[PATCH v3 2/2] cxl: Enable global TLBIs for cxl contexts

Fri Sep 8 20:54:02 AEST 2017

On Fri, 8 Sep 2017 09:34:39 +0200
Frederic Barrat <fbarrat at linux.vnet.ibm.com> wrote:

> Le 08/09/2017 à 08:56, Nicholas Piggin a écrit :
> > On Sun,  3 Sep 2017 20:15:13 +0200
> > Frederic Barrat <fbarrat at linux.vnet.ibm.com> wrote:
> >   
> >> The PSL and nMMU need to see all TLB invalidations for the memory
> >> contexts used on the adapter. For the hash memory model, it is done by
> >> making all TLBIs global as soon as the cxl driver is in use. For
> >> radix, we need something similar, but we can refine and only convert
> >> to global the invalidations for contexts actually used by the device.
> >>
> >> The new mm_context_add_copro() API increments the 'active_cpus' count
> >> for the contexts attached to the cxl adapter.

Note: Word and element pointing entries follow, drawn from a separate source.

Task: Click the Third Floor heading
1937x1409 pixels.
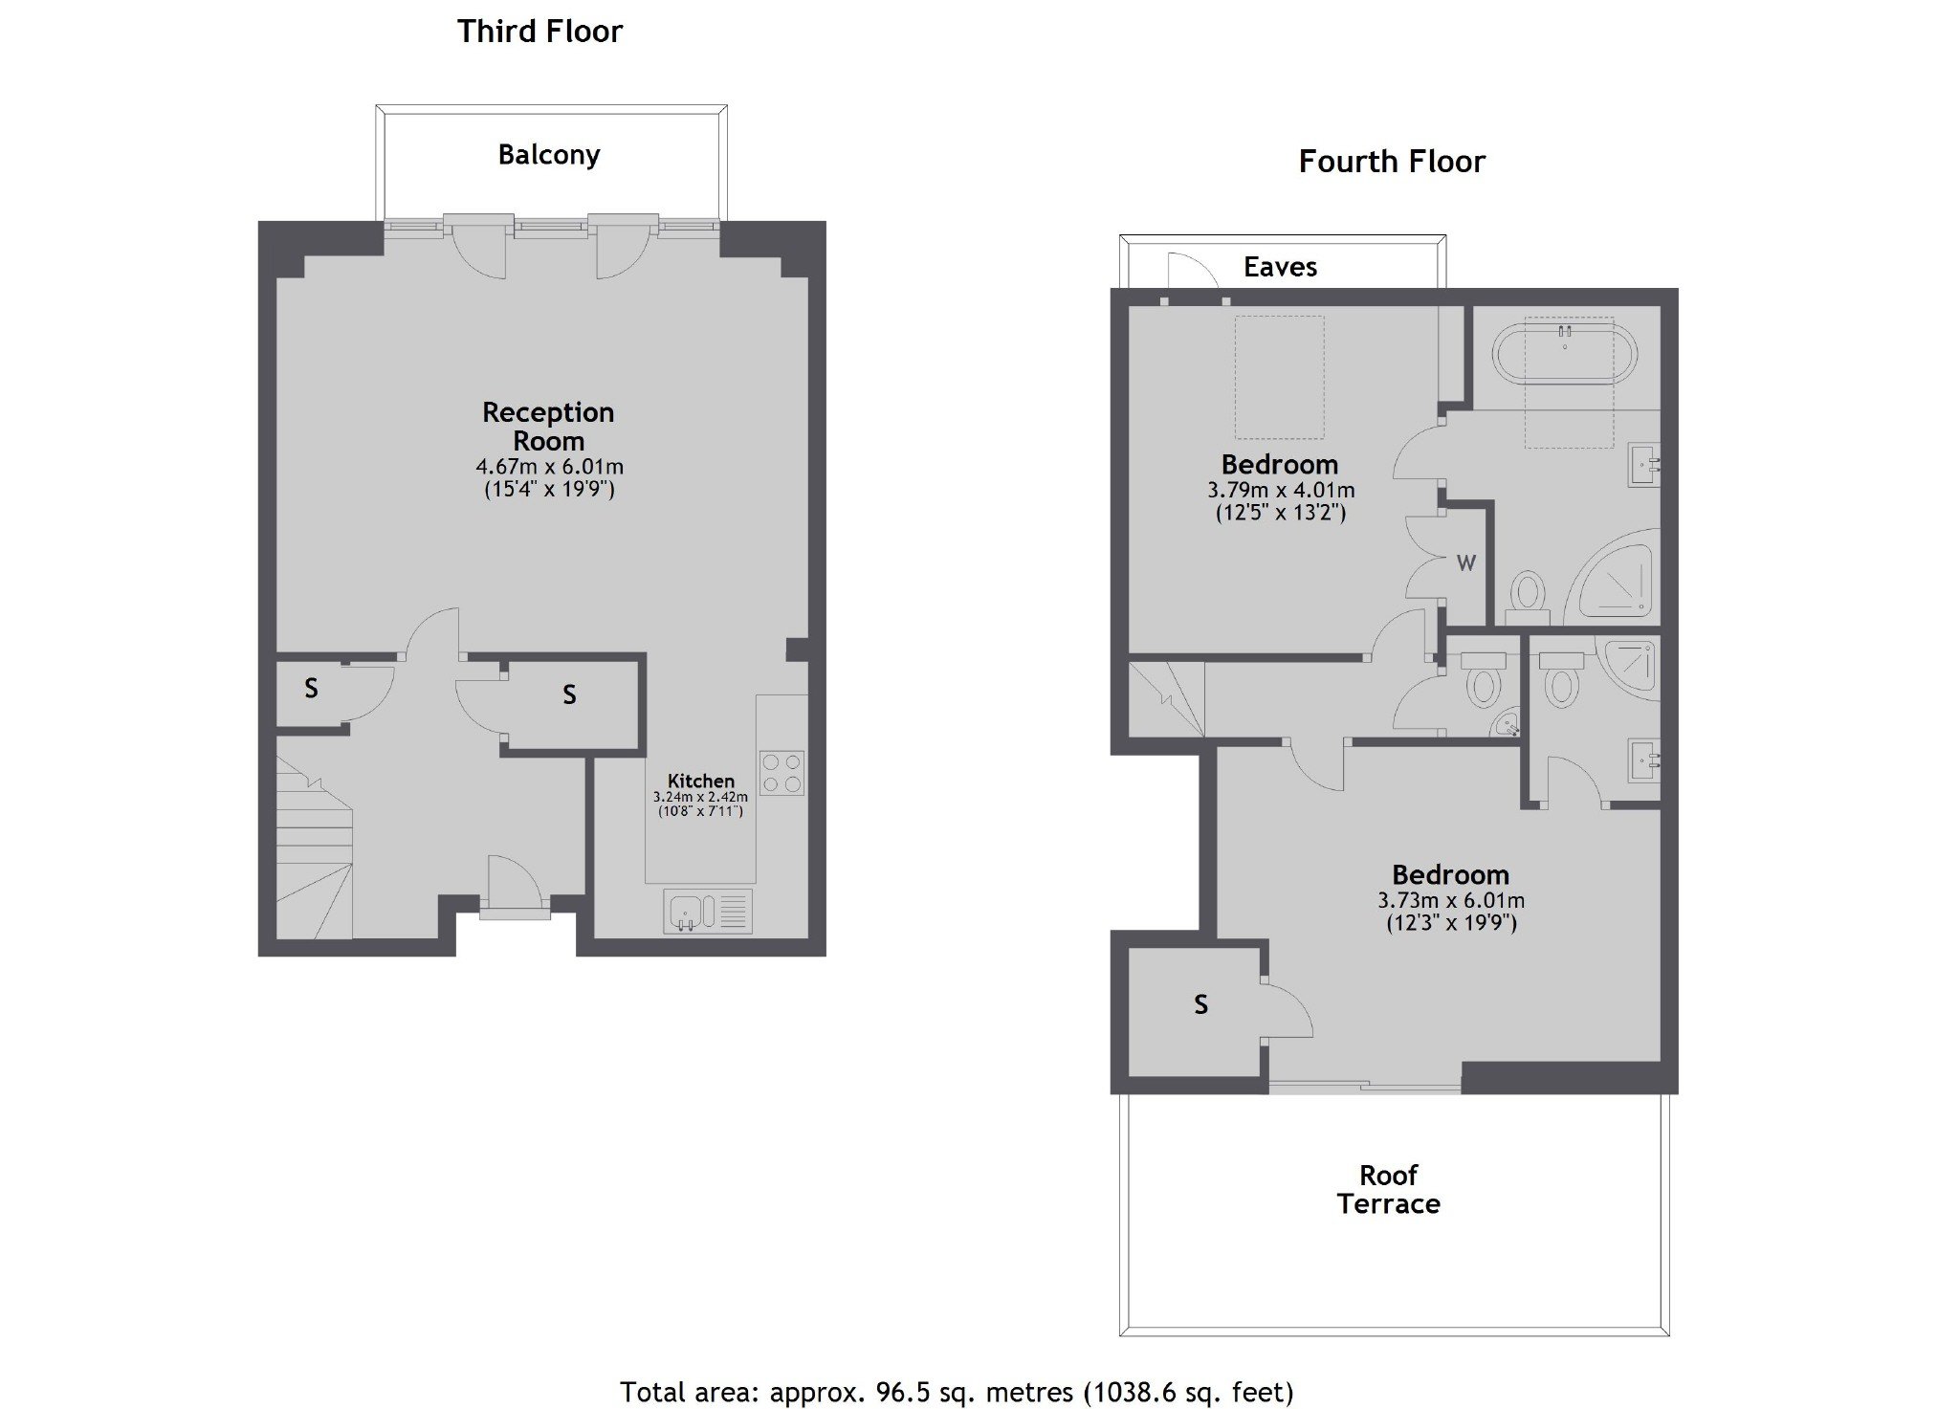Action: pyautogui.click(x=539, y=32)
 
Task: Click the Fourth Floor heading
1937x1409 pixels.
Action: pyautogui.click(x=1392, y=162)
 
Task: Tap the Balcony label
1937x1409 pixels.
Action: pyautogui.click(x=549, y=155)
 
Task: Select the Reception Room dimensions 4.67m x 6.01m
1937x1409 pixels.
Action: pyautogui.click(x=550, y=467)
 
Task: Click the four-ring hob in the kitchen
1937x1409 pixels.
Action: pyautogui.click(x=781, y=773)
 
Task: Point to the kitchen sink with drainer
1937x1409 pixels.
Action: pyautogui.click(x=708, y=912)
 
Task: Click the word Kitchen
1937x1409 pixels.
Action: pyautogui.click(x=701, y=781)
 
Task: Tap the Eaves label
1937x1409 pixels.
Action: pyautogui.click(x=1280, y=267)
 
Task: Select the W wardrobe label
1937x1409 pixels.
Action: pyautogui.click(x=1466, y=563)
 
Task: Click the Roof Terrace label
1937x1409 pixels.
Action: pyautogui.click(x=1389, y=1189)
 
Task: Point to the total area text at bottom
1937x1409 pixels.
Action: pyautogui.click(x=957, y=1392)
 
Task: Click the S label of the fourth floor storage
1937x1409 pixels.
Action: pyautogui.click(x=1201, y=1004)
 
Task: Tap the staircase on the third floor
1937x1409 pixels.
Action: pyautogui.click(x=315, y=847)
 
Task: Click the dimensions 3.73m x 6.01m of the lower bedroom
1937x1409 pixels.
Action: pyautogui.click(x=1451, y=900)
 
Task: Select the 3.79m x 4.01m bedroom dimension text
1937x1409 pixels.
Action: pyautogui.click(x=1281, y=491)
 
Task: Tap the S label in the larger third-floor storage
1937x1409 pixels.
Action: pyautogui.click(x=569, y=695)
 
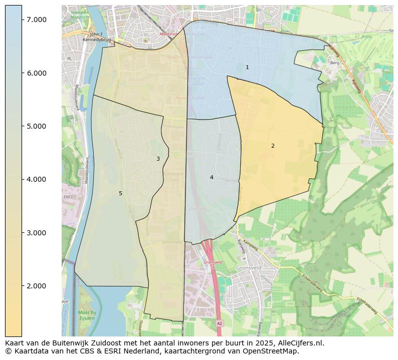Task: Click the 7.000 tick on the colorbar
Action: [36, 20]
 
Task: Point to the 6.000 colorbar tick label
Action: [36, 73]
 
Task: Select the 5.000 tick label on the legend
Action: [36, 126]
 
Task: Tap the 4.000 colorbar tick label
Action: [36, 179]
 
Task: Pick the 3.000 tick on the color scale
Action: [36, 233]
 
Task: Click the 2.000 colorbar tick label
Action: [36, 286]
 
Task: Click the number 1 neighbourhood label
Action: [247, 67]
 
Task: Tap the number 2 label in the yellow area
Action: [273, 146]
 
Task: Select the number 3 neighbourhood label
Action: [158, 159]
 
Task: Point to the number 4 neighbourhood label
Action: [212, 177]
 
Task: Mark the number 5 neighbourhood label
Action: [120, 193]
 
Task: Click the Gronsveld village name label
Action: [248, 268]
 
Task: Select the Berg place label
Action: [335, 63]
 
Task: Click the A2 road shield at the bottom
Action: [219, 324]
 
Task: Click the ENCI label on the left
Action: [68, 197]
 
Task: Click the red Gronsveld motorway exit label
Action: [213, 263]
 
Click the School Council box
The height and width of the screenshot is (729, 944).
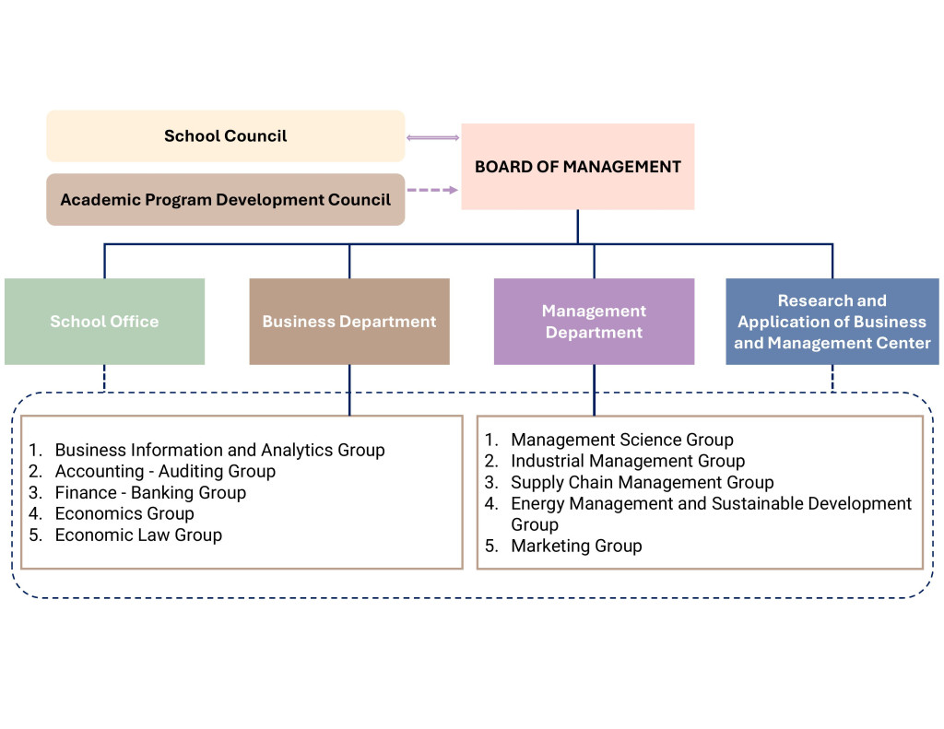[225, 136]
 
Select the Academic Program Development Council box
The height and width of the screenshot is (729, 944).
[225, 200]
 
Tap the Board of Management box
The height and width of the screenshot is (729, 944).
[577, 167]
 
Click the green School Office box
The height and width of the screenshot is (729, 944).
[104, 322]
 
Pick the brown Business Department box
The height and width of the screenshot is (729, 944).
[349, 322]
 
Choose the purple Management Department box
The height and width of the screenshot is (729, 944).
[594, 322]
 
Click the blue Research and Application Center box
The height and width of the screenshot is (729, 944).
[832, 322]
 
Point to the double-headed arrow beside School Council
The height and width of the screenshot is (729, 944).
[432, 138]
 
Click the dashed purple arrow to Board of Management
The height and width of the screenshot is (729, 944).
[432, 190]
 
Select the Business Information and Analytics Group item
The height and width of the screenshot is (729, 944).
[219, 451]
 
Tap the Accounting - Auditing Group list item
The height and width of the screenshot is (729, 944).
[165, 472]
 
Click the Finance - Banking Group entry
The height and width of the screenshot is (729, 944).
[150, 493]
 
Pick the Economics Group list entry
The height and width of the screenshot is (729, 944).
[124, 514]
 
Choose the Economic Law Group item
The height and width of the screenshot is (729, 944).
[138, 535]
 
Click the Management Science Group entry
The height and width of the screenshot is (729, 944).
[622, 441]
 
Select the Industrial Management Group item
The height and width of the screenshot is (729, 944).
[628, 462]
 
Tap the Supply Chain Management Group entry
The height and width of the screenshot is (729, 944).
[643, 483]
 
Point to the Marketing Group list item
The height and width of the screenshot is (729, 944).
[576, 547]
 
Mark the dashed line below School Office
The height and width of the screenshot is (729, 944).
[104, 378]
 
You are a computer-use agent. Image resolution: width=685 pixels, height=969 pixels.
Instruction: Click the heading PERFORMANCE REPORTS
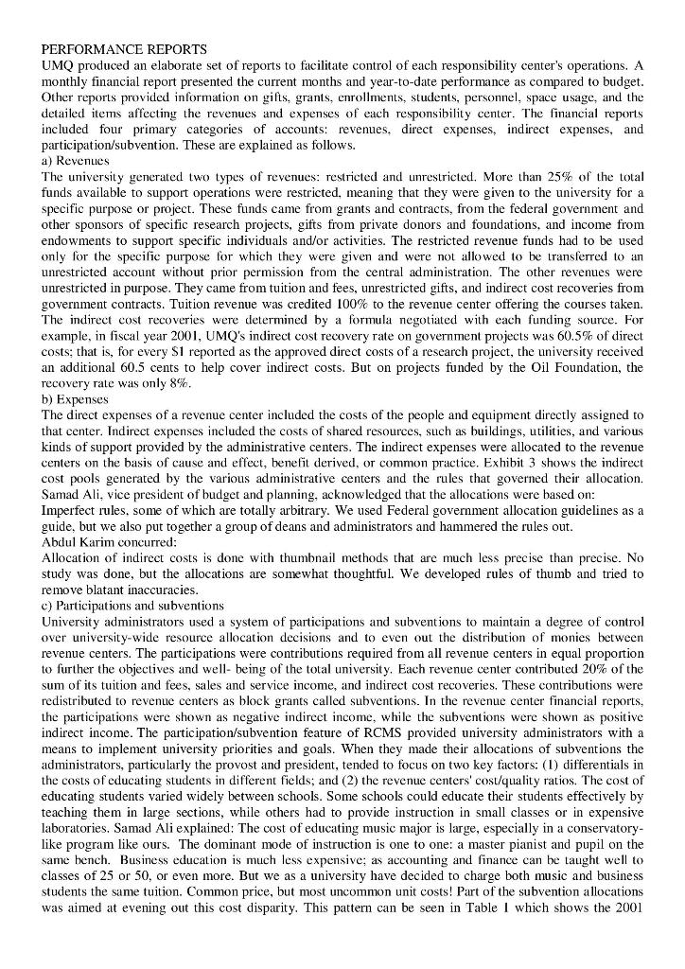point(124,48)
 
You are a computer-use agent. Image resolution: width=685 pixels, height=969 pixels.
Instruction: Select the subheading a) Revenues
point(76,161)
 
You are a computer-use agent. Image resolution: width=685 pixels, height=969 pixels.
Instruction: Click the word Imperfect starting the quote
point(71,511)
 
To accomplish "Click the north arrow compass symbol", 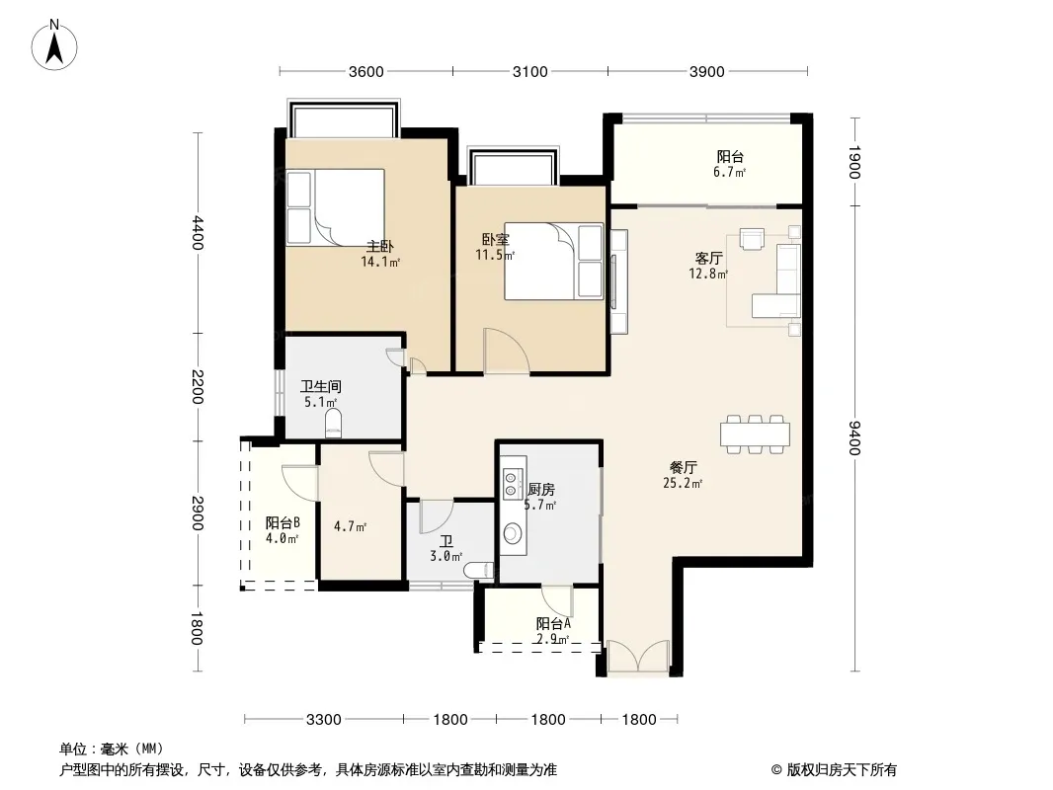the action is tap(54, 45).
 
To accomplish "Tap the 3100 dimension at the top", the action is tap(529, 71).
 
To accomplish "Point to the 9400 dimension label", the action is tap(854, 437).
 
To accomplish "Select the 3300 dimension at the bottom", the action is tap(324, 720).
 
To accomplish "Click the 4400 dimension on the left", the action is tap(197, 232).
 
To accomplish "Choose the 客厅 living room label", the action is tap(708, 259).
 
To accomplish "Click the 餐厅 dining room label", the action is tap(683, 467).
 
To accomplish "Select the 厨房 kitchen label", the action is tap(541, 489).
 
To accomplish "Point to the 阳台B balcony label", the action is tap(283, 522).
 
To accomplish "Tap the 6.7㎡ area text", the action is tap(729, 173).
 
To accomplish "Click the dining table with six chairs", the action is tap(755, 434).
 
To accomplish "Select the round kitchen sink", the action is tap(513, 534).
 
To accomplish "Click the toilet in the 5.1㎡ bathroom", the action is tap(333, 425).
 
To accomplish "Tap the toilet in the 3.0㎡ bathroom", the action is tap(479, 570).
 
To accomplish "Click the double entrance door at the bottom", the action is tap(638, 656).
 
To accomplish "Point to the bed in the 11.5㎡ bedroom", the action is tap(554, 261).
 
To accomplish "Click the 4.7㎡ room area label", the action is tap(350, 527).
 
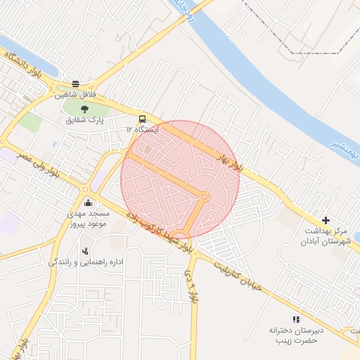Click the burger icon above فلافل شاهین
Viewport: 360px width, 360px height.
pyautogui.click(x=75, y=82)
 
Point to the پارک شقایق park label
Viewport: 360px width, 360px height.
pyautogui.click(x=85, y=120)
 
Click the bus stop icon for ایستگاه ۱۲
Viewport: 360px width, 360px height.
pyautogui.click(x=143, y=118)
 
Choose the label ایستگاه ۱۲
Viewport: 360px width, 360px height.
pyautogui.click(x=143, y=130)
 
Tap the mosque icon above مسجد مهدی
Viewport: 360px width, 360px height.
pyautogui.click(x=86, y=202)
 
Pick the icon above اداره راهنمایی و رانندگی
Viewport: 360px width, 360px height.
pyautogui.click(x=86, y=250)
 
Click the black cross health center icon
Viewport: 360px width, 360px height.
pyautogui.click(x=325, y=221)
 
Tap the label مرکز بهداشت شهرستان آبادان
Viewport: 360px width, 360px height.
pyautogui.click(x=327, y=236)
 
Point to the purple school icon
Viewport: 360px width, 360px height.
pyautogui.click(x=295, y=319)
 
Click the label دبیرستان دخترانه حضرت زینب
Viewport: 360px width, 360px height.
pyautogui.click(x=294, y=335)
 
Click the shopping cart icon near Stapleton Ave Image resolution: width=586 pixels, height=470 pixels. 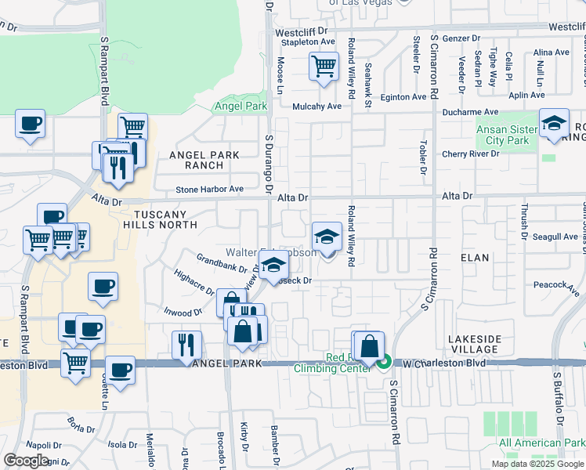(x=324, y=66)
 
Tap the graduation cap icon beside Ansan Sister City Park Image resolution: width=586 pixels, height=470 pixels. (x=554, y=123)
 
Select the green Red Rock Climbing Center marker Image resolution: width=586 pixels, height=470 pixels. (x=384, y=362)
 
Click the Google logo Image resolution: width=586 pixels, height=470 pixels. (x=26, y=461)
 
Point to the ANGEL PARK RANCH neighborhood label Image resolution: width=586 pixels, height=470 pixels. (x=204, y=161)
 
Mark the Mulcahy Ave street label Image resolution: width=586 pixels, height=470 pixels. (x=317, y=107)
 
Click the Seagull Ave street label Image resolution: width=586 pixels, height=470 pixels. (x=555, y=237)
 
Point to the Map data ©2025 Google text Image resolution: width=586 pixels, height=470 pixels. (x=537, y=464)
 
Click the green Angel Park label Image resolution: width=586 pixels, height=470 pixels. (x=236, y=107)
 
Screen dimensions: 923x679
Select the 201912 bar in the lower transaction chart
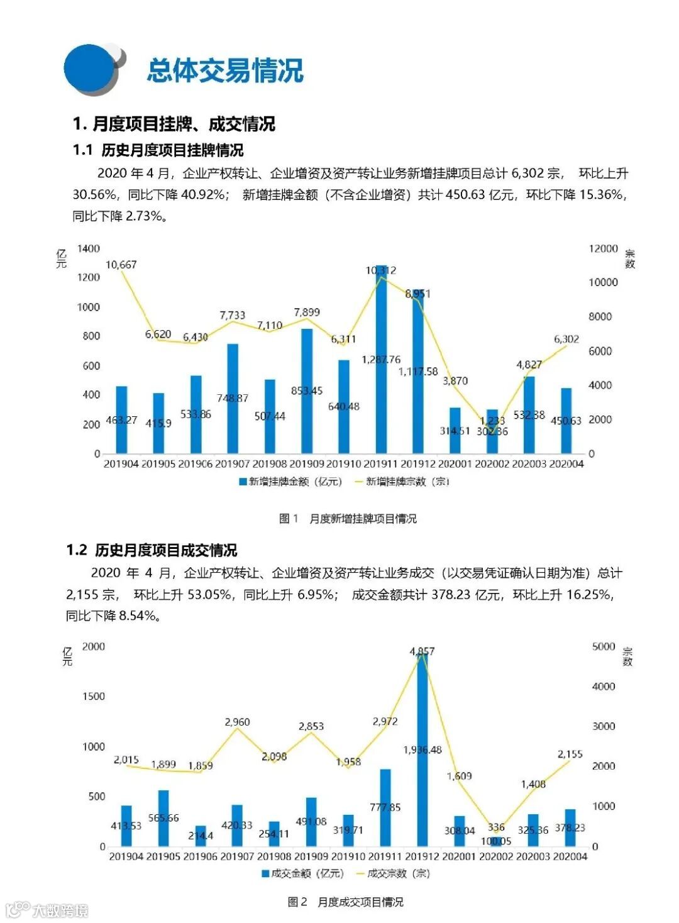click(x=422, y=751)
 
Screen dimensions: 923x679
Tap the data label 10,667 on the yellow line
click(x=121, y=265)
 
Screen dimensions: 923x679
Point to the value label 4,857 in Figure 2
click(x=422, y=651)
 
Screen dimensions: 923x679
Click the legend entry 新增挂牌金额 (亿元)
click(x=290, y=482)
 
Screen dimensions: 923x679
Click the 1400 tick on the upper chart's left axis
click(x=88, y=248)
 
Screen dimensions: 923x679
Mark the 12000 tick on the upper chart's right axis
click(x=603, y=248)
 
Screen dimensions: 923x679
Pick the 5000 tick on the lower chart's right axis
click(x=604, y=646)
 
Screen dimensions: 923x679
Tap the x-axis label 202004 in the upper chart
click(x=566, y=464)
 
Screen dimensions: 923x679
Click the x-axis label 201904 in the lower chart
click(x=126, y=856)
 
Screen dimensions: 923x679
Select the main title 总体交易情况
click(x=225, y=70)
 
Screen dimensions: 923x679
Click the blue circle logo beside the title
click(x=91, y=69)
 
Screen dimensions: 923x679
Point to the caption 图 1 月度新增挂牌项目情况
click(x=348, y=519)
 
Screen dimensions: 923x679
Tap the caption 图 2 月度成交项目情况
click(x=345, y=902)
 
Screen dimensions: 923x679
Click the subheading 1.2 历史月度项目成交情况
click(x=152, y=550)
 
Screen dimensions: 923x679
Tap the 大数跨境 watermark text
click(x=60, y=910)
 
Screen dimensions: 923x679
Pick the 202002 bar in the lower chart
click(x=496, y=841)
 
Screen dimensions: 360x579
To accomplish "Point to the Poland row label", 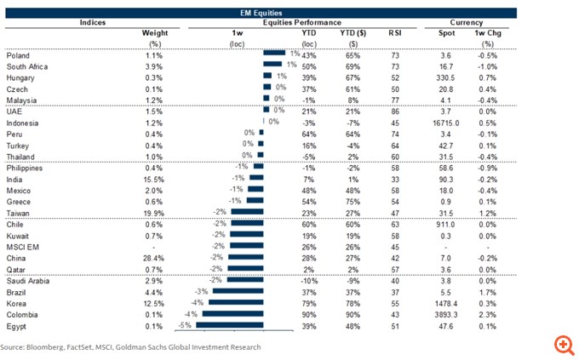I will (19, 54).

As soon as there's more
> >> than 1 active cpu, the TLBIs for the context become global. Active cpu
> >> count must be decremented when detaching to restore locality if
> >> possible and to avoid overflowing the counter.
> >>
> >> The hash memory model support is somewhat limited, as we can't
> >> decrement the active cpus count when mm_context_remove_copro() is
> >> called, because we can't flush the TLB for a mm on hash. So TLBIs
> >> remain global on hash.  
> > 
> > Sorry I didn't look at this earlier and just wading in here a bit, but
> > what do you think of using mmu notifiers for invalidating nMMU and
> > coprocessor caches, rather than put the details into the host MMU
> > management? npu-dma.c already looks to have almost everything covered
> > with its notifiers (in that it wouldn't have to rely on tlbie coming
> > from host MMU code).  
> 
> Does npu-dma.c really do mmio nMMU invalidations?

No, but it does do a flush_tlb_mm there to do a tlbie (probably
buggy in some cases and does tlbiel without this patch of yours).
But the point is when you control the flushing you don't have to
mess with making the core flush code give you tlbies.

Just add a flush_nmmu_mm or something that does what you need.

If you can make a more targeted nMMU invalidate, then that's
even better.

One downside at first I thought is that the core code might already
do a broadcast tlbie, then the mmu notifier does not easily know
about that so it will do a second one which will be suboptimal.

Possibly we could add some flag or state so the nmmu flush can
avoid the second one.

But now that I look again, the NPU code has this comment:

        /*
         * Unfortunately the nest mmu does not support flushing specific
         * addresses so we have to flush the whole mm.
         */

Which seems to indicate that you can't rely on core code to give
you full flushes because for range flushing it is possible that the
core code will do it with address flushes. Or am I missing something?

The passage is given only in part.